Children are spending more of their leisure time watching television at the cost of other pursuits such as reading or sports. With the introduction of a number of specialised satellite channels, television enjoys a large viewership base consisting of children. Exposure to the marketplace as young shoppers has made most children aware of the different kinds of products that are available. Advertisements are no doubt an important source of information as they help to inform consumers about the availability of different products before making their choice. A majority of the advertisements are aimed at young children today, especially those covering food products, beverages and cosmetics (especially toothpaste/fairness creams). Advertising influences the food preferences and eating habits of children to a large extent.
Unfortunately, many advertisements make false promises, are highly exaggerated and give incomplete descriptions of products.
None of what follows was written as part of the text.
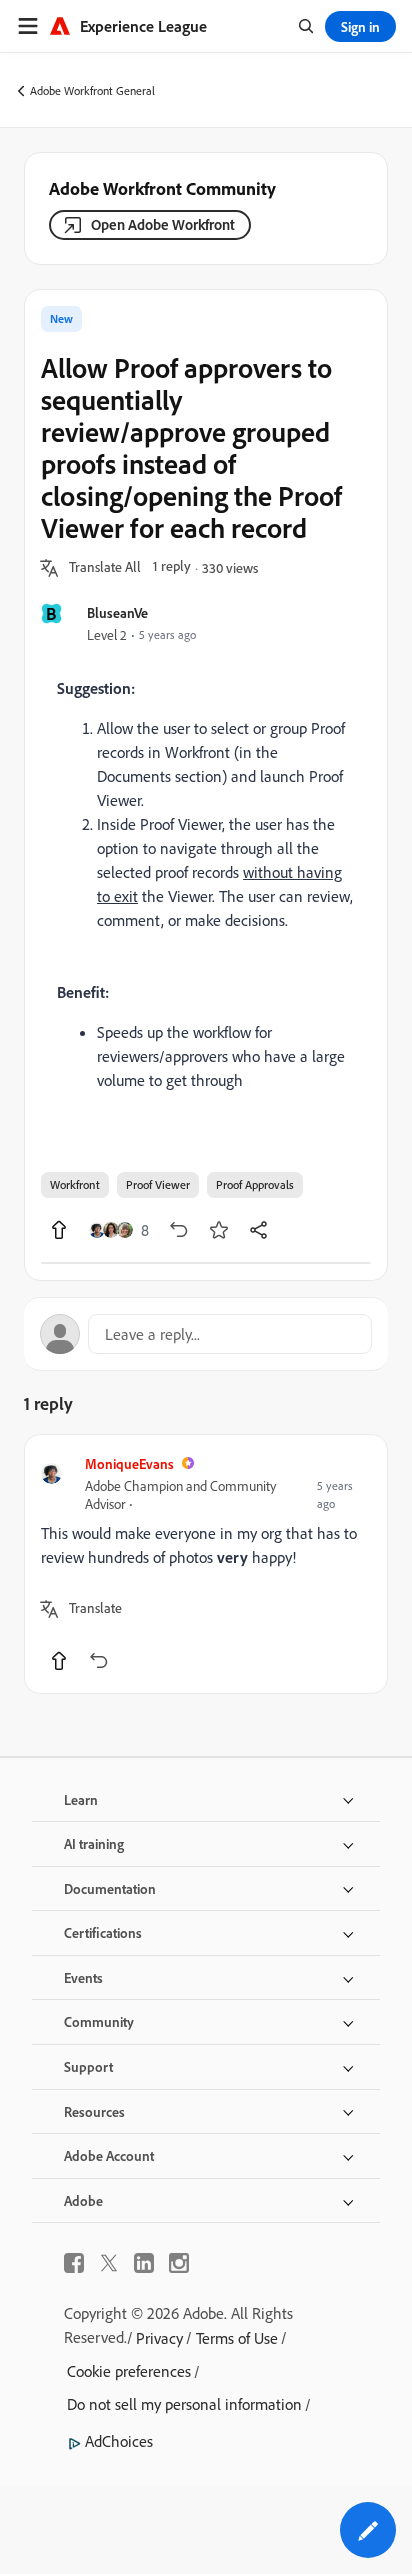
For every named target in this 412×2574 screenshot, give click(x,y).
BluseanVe (117, 612)
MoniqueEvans (129, 1463)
The media, schools and parents along with consumer groups need to help children develop the ability to understand the purpose of advertising. There is so much more information available to children that they must perceive the importance of distinguishing between different sources of information.
The consumption patterns are changing fast and children today are very clear on their choices regarding food, clothing, cosmetics or accessories. Parents are increasingly permitting their children to take decisions when shopping. It then becomes very important for children to check details (for example, labels) before buying products. Children can be taught to shop wisely and a few simple precautions will ensure that they choose the right product at the right price. It is but natural that parents wish the best for their children, and strive hard to fulfil their demands. But this is not always a good idea as it affects both the parents and children in a negative way in the long run.
Consumer education also involves environmental education as it deals with the importance of conserving (natural resources) and sustaining (recycling and reusing) the environment, including the direct health effects of environmental pollution and toxic products on consumers.
Schools must incorporate consumer education into school curricula as it is important to impart the practical skills and critical ability needed to cope with social and economic changes.